This results in concerns that there is not enough dispatchable generation capacity available to ensure the security of electricity supply. Besides generation resources, energy storage, more interconnectors and demand response can also contribute to reliability of electricity supply.
There is debate as to whether capacity mechanisms are necessary or whether an energy-only market with time-variant scarcity pricing (based only on supply and demand for electricity) can provide sufficient incentives for the provision of spare capacity.
Figure 5.1: Capacity mechanisms
Source: Agency for the Cooperation of Energy Regulators, “Capacity Remuneration Mechanisms and the Internal Market for Electricity”, 30 July 2013, p. 5
The flow chart in figure 5.1 outlines five types of capacity mechanisms, including price based, and volume based mechanisms. These mechanisms are outlined below.
It is important to note that in volume-based mechanisms, policy-makers decide on the required volume of capacity and let the market set the price. In price-based mechanisms, policy-makers set the price and let investors decide how much they are willing to invest for a given price. Targeted mechanisms reward only specific plants or technologies, whereas market-wide mechanisms reward all capacity providers.
In a strategic reserve scheme, some generation capacity is set aside to ensure security of supply in exceptional circumstances, which can be signalled by prices in the day-ahead, intra-day or balancing markets moving beyond a specified threshold. A market operator, such as AEMO, determines the amount of capacity required to be set aside and dispatches it when the circumstances require it. This capacity is typically procured and paid for through a tender process with the costs borne by the network users.
A capacity obligation scheme is a decentralised scheme where obligations are imposed on large consumers and suppliers to contract a certain level of capacity linked to their self-assessed future consumption or supply obligations. The capacity to be contracted is typically higher than the level of expected future consumption and supply. The obligated parties can fulfil their obligation through ownership of plants, contracting with generators/consumers and/or buying tradable capacity certificates. Contracted generators/consumers are required to make the contracted capacity available to the market in periods of shortages. A market for capacity certificates may be established to promote the efficient exchange of these certificates.
A capacity auction scheme is a centralised scheme in which the total required capacity is set several years in advance and procured through an auction by an independent body. The price is set by the forward auction and paid to all participants who are successful in the auction. The costs are charged to the suppliers who charge end consumers.
Reliability options are instruments similar to call options, where contracted capacity providers (usually generators) are required to pay the difference between the wholesale market price (the spot price) and a pre-set reference price (the strike price).
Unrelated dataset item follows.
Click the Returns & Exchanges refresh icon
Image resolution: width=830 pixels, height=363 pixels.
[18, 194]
Whenever this difference is positive, the option is exercised. In exchange, they receive a fixed fee, thereby benefiting from a more stable and predictable income stream. Under a reliability options scheme, the incentive for the contracted generator to be available at times of scarcity arises from the high market price and from the fact that, if not available and therefore dispatched, it will have to meet the payments under the reliability option without receiving any revenue from the market.
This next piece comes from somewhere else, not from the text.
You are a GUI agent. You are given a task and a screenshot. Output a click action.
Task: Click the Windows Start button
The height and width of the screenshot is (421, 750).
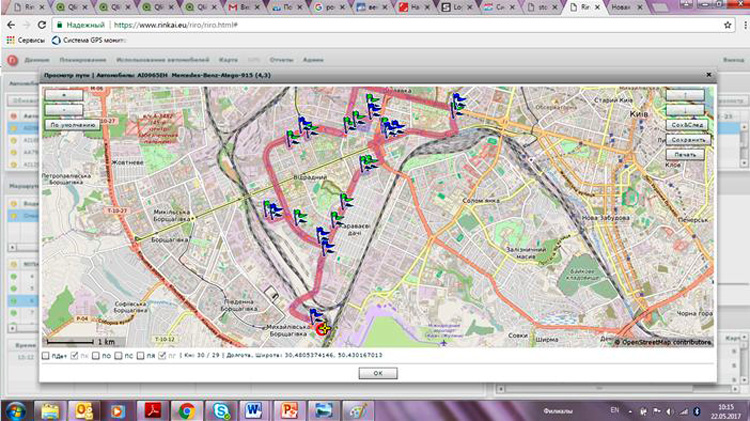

The holders of ROs effectively cap their electricity purchase price at the level of the strike price, since whenever the market price increases above this level, the excess will be ‘reimbursed’ through the payment made under the reliability option. A scheme based on reliability options usually rests on an obligation imposed on large consumers and on suppliers to acquire a certain amount of reliability options, linked to their self-assessed future consumption or supply obligations.
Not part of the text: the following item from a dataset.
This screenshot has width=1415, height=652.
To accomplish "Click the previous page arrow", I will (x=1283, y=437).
Capacity payments represent a fixed price paid to generators/consumers for available capacity. The amount is determined by an independent body. The quantity supplied is then independently determined by the actions of market participants.
Capacity markets in other jurisdictions
AEMO gave evidence that markets such as New York have a short-term capacity market:
Every year the New York independent system operator—again the AEMO equivalent—will go out and identify what they need for capacity into the market and procure that separately.
AEMO noted that in Ireland and Texas the market operator operates on a day-ahead basis to identify whether or not there are enough dispatchable resources available and if not the market operator will pay for these resources to come on—paying for operating reserve at a different price to contemporaneous spot price.
AEMO also gave evidence that PJM, a market operator in the United States, has a capacity market, where they run annual auctions and procure capacity for the next three to five years.
The Committee heard that the Western Australian market is a capacity market, which is designed to ensure continuous supply. However, the Committee heard that:
… therein lie some of the challenges, I think, that we face in WA around the future and extent to which we can more efficiently utilise that capacity to put downward pressure on prices.
One of the challenges with a capacity market is that the pricing involves a large, fixed cost all year long whether that capacity is required or not. The large fixed cost removes some of the volatility out of the marginal operating costs. It becomes quite arbitrary whether the capacity is ever utilised. It also has the effect of removing an incentive to provide capacity when there is a real opportunity to make substantial amount of money – during period of high demand. As such, there may not be sufficient incentive to provide capacity on days of high demand.
Five minute settlement resulting in an increased need for a capacity market
The Committee heard that in circumstances where a five minute settlement rule was to be introduced, which would put pressure on those forms of energy that are slower to get moving, an ‘obvious compromise’ would be to introduce a capacity market for reserve peaking capability, or introduce a day ahead market.
AEMO noted that it could operate a reserve obligation market by designing a capacity market, bringing it through the Energy Security Board and then on to COAG Energy Council for approval. In circumstances where auctions were required, AEMO would seek to run them in 2018.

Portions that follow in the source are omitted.